*** Exercise data ***

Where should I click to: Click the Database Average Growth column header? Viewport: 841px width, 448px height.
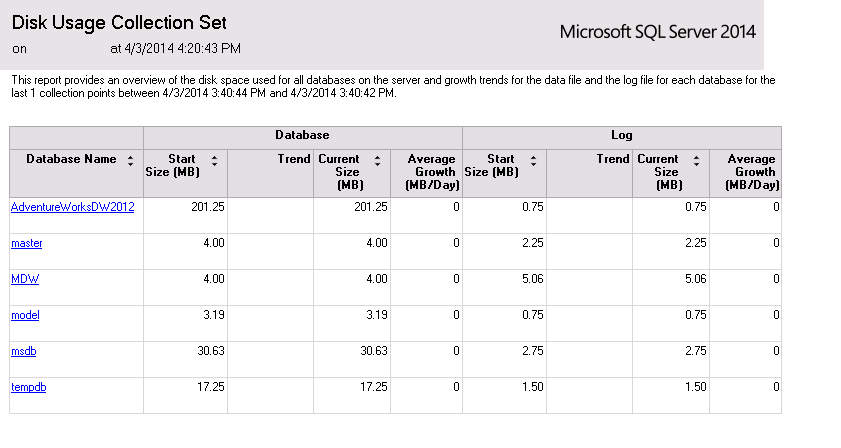(431, 172)
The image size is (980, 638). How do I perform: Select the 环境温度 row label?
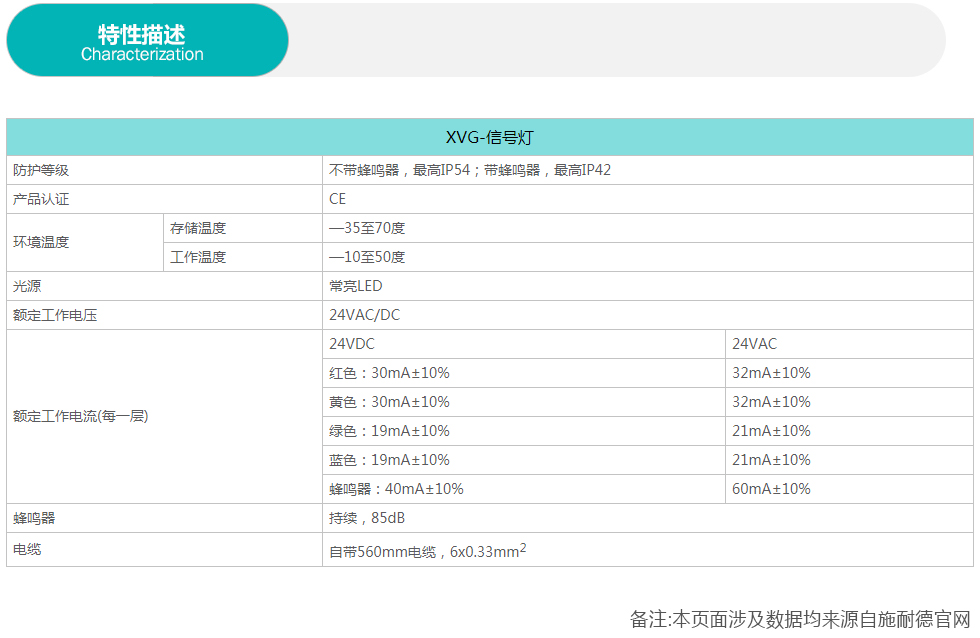(41, 242)
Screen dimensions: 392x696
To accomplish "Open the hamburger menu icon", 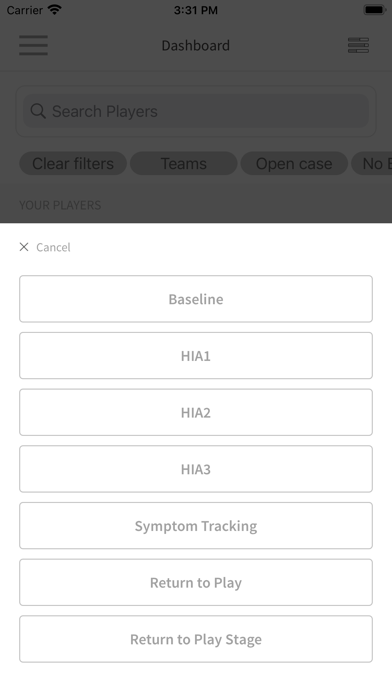I will [x=33, y=45].
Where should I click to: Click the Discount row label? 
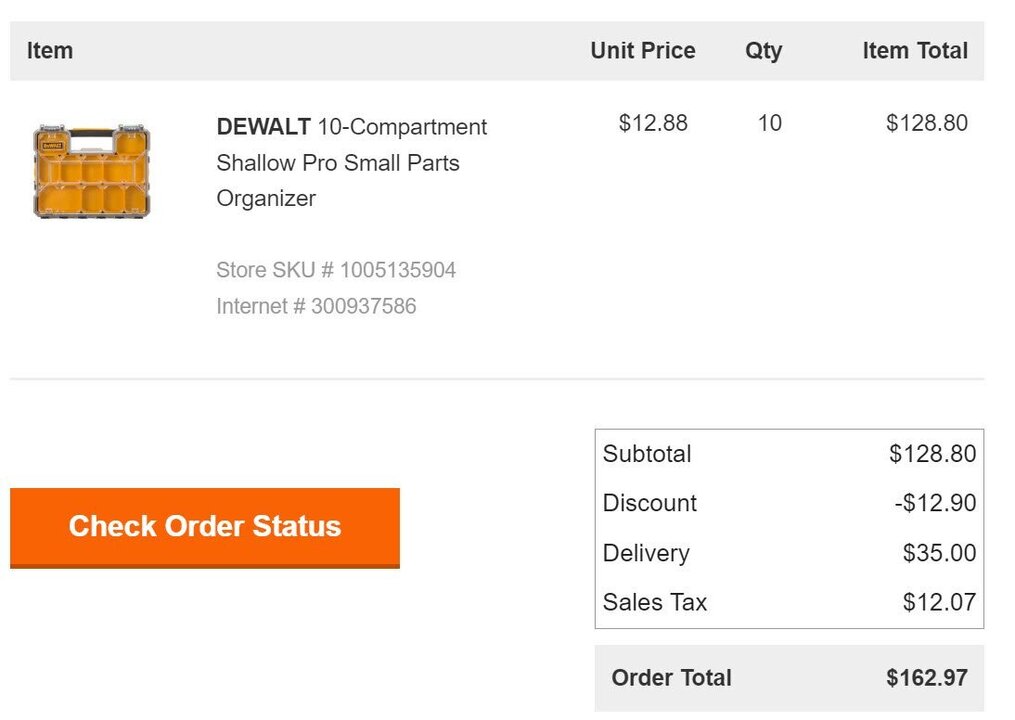pos(649,503)
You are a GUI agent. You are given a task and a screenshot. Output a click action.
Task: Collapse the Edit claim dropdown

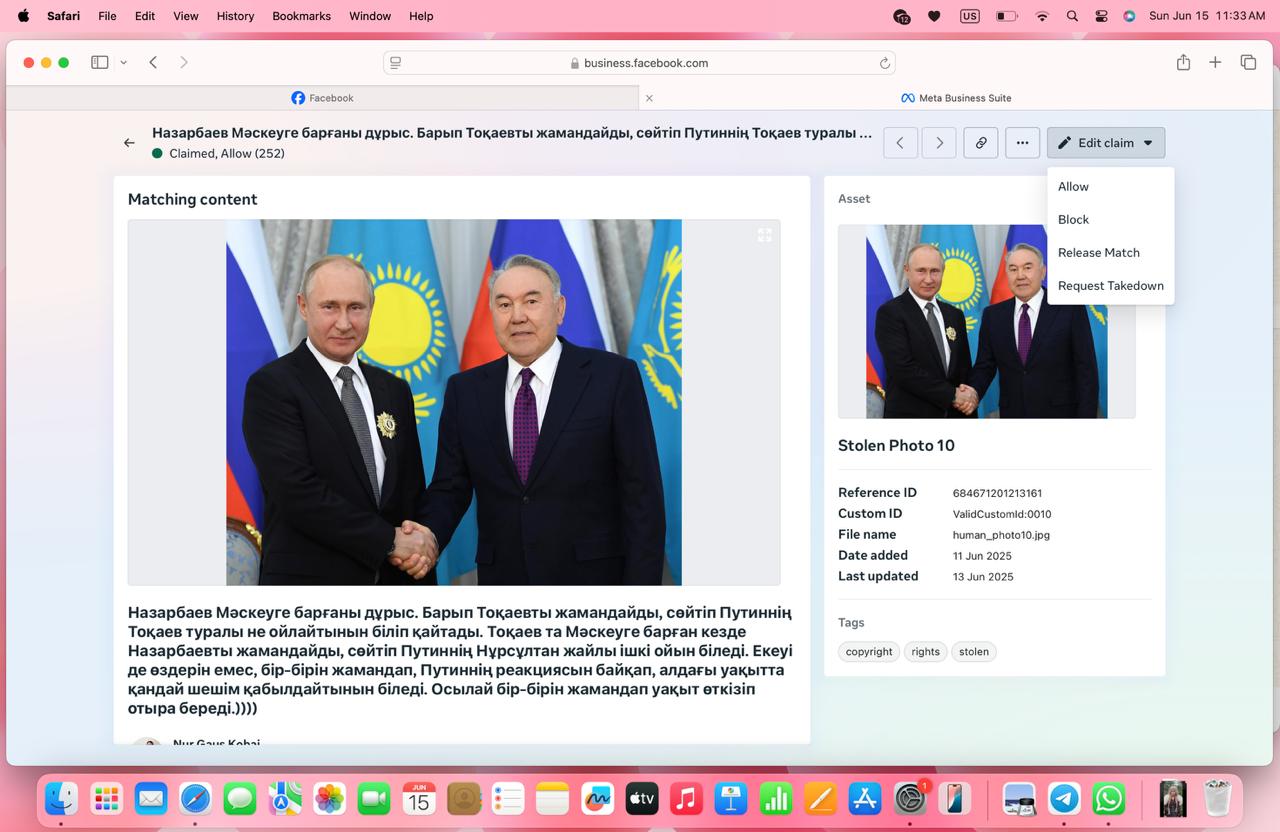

*** End of Exercise data ***

» **Work to be completed**
An exact copy is needed of every line from the line containing "Where should I click to: Click the Discount" to the last line of the records; pictures stay out of it.

» **Result of the task**
Where should I click to: Click the Discount row label? 
pos(649,503)
You are a GUI agent. You are given a task and a screenshot. Output a click action.
Task: Collapse the Edit claim dropdown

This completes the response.